The redactor's audit log writes (review_id, redaction_report, redactor_version) to a separate Iceberg table pii_redaction_audit. Quarterly audit reads a 1% sample and re-runs the redactor at the latest version; any review with new spans found is flagged and re-redacted across the corpus.

2. Aspect Schema as Versioned Artifact

The 18 aspects are not a constant — they are a product artifact per the aspect-emergence drift counterpart.

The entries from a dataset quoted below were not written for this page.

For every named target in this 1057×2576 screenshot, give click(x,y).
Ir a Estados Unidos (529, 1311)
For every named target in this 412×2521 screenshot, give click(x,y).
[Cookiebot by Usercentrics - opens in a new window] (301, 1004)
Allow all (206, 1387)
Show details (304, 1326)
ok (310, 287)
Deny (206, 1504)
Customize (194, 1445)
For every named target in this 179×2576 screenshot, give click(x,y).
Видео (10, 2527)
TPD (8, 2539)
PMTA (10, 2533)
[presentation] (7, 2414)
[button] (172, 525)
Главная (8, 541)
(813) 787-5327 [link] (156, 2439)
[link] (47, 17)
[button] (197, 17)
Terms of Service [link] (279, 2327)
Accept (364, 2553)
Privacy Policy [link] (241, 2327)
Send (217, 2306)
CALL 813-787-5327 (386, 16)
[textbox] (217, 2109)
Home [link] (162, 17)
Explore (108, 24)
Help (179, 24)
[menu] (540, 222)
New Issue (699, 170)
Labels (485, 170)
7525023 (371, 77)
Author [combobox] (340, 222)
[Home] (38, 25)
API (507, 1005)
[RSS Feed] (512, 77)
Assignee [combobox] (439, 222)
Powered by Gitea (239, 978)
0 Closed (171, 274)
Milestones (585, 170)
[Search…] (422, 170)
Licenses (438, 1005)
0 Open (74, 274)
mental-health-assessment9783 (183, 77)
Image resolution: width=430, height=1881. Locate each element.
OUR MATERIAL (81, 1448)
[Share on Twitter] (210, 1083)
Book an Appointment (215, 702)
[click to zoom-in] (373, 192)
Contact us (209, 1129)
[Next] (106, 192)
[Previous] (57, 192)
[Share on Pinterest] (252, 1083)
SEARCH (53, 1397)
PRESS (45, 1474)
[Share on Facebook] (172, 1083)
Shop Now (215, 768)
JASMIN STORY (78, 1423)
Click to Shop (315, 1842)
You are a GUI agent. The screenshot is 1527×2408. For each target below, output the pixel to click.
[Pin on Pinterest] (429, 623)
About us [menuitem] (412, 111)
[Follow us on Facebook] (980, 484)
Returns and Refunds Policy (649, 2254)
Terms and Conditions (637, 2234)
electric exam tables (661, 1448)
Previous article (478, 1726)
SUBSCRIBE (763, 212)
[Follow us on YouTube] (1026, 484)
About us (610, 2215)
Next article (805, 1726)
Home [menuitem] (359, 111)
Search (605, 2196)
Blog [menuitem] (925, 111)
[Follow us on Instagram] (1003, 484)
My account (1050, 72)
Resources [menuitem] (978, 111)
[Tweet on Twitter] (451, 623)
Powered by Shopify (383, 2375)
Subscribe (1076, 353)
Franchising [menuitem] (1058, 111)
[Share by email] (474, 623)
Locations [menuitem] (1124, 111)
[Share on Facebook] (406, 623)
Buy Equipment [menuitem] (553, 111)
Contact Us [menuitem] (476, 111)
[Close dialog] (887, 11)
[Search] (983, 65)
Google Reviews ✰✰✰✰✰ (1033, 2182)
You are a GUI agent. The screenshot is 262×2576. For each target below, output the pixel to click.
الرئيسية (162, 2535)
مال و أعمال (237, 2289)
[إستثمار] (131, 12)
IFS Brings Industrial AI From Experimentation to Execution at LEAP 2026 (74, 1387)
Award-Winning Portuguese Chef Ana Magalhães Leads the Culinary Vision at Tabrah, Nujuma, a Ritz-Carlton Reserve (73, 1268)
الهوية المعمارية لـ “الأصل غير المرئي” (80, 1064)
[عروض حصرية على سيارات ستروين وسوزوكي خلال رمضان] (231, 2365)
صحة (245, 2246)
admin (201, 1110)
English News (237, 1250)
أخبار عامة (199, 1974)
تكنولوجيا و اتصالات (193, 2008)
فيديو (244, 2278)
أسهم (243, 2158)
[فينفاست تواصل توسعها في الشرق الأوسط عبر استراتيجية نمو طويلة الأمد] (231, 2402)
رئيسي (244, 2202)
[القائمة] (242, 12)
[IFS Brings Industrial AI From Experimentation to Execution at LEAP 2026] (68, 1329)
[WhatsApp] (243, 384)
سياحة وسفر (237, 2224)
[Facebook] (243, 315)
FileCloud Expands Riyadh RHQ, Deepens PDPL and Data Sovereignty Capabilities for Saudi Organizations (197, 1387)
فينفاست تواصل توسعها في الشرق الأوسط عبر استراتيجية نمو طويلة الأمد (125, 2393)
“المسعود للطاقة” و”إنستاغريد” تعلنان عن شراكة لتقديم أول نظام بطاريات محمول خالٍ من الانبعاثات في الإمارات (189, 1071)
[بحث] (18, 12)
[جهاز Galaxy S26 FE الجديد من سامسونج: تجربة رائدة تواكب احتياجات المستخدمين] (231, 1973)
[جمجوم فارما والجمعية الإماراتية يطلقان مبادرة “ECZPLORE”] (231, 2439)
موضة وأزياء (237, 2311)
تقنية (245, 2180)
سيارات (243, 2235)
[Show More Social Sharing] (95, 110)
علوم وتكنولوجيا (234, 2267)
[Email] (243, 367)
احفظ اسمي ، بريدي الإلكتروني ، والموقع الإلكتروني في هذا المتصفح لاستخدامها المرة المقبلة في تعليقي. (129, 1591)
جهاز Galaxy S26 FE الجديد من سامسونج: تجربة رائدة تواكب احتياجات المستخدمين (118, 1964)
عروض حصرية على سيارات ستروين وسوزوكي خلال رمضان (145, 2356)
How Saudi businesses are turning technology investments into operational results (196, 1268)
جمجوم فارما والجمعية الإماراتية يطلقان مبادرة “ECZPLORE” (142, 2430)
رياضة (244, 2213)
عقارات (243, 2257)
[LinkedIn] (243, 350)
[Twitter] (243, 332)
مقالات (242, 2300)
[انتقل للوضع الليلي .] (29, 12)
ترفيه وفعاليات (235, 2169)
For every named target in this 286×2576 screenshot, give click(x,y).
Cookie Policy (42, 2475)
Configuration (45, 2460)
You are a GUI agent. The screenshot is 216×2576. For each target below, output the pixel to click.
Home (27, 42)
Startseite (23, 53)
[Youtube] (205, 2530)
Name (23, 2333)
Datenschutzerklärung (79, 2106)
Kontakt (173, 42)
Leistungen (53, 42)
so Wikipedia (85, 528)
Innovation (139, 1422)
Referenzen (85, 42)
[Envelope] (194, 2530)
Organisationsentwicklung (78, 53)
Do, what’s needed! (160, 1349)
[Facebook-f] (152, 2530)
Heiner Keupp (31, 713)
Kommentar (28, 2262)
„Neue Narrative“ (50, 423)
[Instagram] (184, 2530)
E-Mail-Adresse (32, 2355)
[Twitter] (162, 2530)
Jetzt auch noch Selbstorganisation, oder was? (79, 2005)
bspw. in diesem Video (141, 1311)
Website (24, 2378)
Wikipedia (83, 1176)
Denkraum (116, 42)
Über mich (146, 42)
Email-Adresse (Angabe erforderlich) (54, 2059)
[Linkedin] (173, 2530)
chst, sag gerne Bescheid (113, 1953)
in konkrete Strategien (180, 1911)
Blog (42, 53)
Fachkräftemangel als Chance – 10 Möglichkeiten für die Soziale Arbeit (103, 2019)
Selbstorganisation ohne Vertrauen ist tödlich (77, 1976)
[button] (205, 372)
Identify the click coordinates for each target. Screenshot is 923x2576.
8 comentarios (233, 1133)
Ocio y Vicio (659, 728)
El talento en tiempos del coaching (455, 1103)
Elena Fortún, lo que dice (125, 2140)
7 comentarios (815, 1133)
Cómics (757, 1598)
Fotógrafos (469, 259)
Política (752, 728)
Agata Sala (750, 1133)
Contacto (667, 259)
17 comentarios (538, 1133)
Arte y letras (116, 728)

The taxonomy lives in S3 and is signed off cross-functionally:

# s3://manga-ml-taxonomy-apne1/absa/v3/aspect_taxonomy.yaml
taxonomy:
  version: 3
  effective_from: 2025-10-01
  signed_off_by: ["content-ops-lead", "ml-eng-lead", "product-pm"]
  aspects:
    - id: art_style
      label_en: "Art / illustration style"
      label_jp: "作画"
      synonyms_en: ["illustration", "drawing", "artwork", "panels"]
      synonyms_jp: ["イラスト", "絵", "画風"]
      example_phrases_en: ["the art is gorgeous", "panels are clean", "linework is detailed"]
      example_phrases_jp: ["絵が綺麗", "作画が安定している"]
      effective_from: 2024-01-01
      stable: true
    - id: story_pacing
      label_en: "Story pacing"
      label_jp: "ストーリー展開"
      synonyms_en: ["pacing", "plot speed", "story flow"]
      synonyms_jp: ["ストーリー", "展開", "テンポ"]
      effective_from: 2024-01-01
      stable: true
    - id: translation_quality
      label_en: "Translation quality"
      label_jp: "翻訳品質"
      synonyms_en: ["translation", "TL", "localization"]
      synonyms_jp: ["翻訳", "ローカライズ"]
      effective_from: 2024-01-01
      stable: true
    # ... 15 more stable aspects ...
  candidate_aspects:    # Discovery-loop output, not yet promoted
    - id: ai_art_authenticity
      candidate_since: 2026-Q1
      promoted_in_version: null   # under review for v4
      sample_phrases_en: ["AI-generated colorist", "looks AI-touched", "filters look AI"]
      sample_phrases_jp: ["AI仕上げっぽい", "AIっぽい彩色"]
    - id: vertical_scroll_ux
      candidate_since: 2025-Q4
      promoted_in_version: null

Labels and predictions are schema-versioned: every absa_labels record is keyed on (review_id, aspect_version), and every prediction is written to aspects.v3.<aspect_id> (versioned sub-field) in OpenSearch. When v3 → v4 happens, OpenSearch keeps both aspects.v3.* and aspects.v4.* populated until the backfill completes. The MCP reads aspects.v3.* until the read-flag flips.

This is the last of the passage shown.